I saw this as a devil’s bargain between liberals and conservatives. The liberals wanted freedom for the mentally ill. The conservatives wanted to spend less on the mentally ill. The idealistic concept of small, cozy community homes for the mentally ill never happened because it was expensive and complex. The big mental hospitals were shut down with nowhere to send the mentally ill.

The pendulum swung back. The mentally ill are on the street again.

I agree with Mayor Adams that the homeless mentally ill should be involuntarily committed to hospitals. (Since drug addiction is currently classified as a mental illness, this would include addicts.)

But actual hospitals – that is, emergency rooms where people are brought for trauma, heart attacks, inability to breathe due to Covid, etc. – are already overwhelmed. The treatment rooms are not equipped to hold the mentally ill, who are often destructive. (Including crazy addicts on synthetic meth.)

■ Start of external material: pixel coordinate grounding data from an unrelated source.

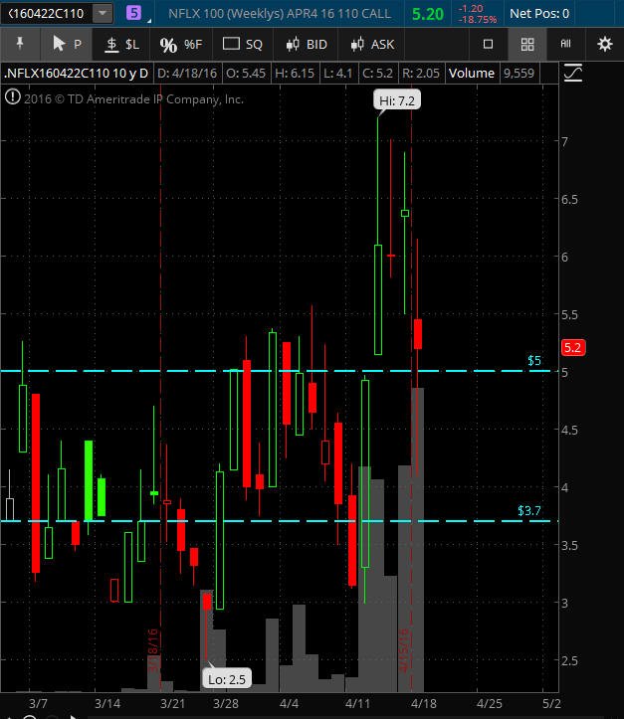The image size is (624, 719).
Task: Open the symbol dropdown arrow
Action: [x=103, y=13]
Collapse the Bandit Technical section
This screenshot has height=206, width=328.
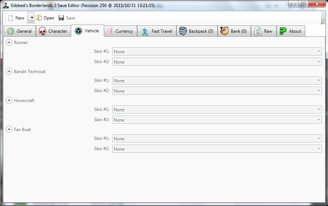pyautogui.click(x=9, y=72)
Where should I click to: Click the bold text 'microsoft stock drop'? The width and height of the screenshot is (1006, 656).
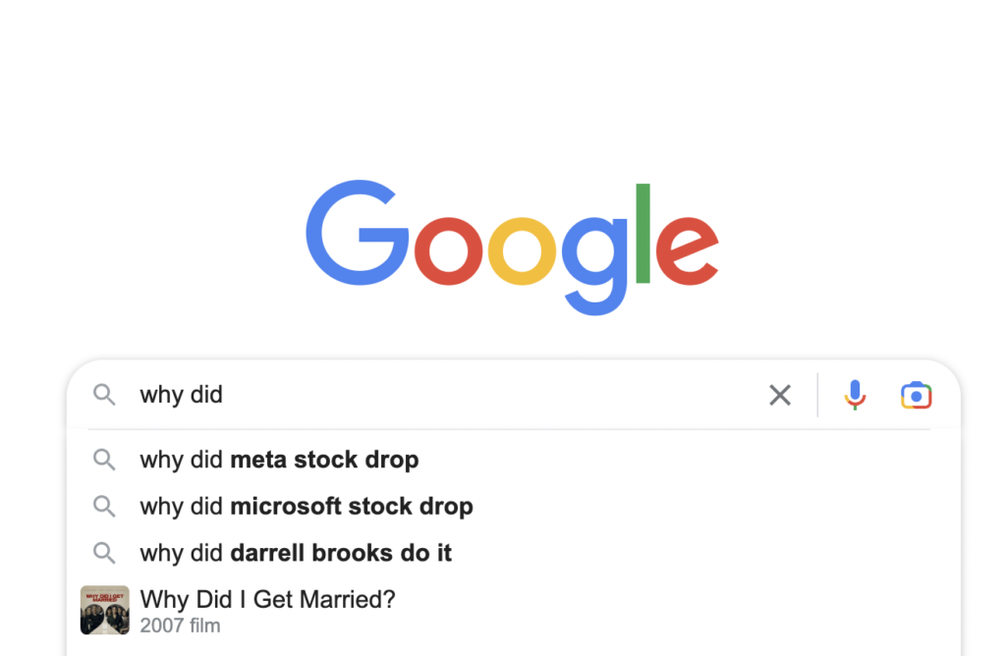352,507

ERs are meant to hold people for only a short time before they are transferred to treatment beds. Hospitals aren’t set up for long-term care. Hospitals actually lose money if they hold patients for more than a few days in treatment beds. (Jeff can talk about this since he is on the board of a local community hospital.) I was kicked out of the hospital the day after my bilateral mastectomy even though I would rather have stayed a few days.

Many will disagree with involuntary hospitalization of the homeless on human rights grounds. Even those who agree with the policy need to analyze the practical implementation.

This is a large problem.

In January 2015, the most extensive survey ever undertaken found 564,708 people were homeless on a given night in the United States. Depending on the age group in question and how homelessness is defined, the consensus estimate as of 2014 was that, at minimum, 25% of the American homeless — 140,000 individuals — were seriously mentally ill at any given point in time. 45% percent of the homeless — 250,000 individuals — had any mental illness. More would be labeled homeless if these were annual counts rather than point-in-time counts.

Every state in the United States incarcerates more individuals with severe mental illness than it hospitalizes. Incarcerations are due to lack of treatments such as psychiatric hospital beds. This mixes the mentally ill with criminals in jail which has to be worse than putting the mentally ill into mental hospitals with medical supervision.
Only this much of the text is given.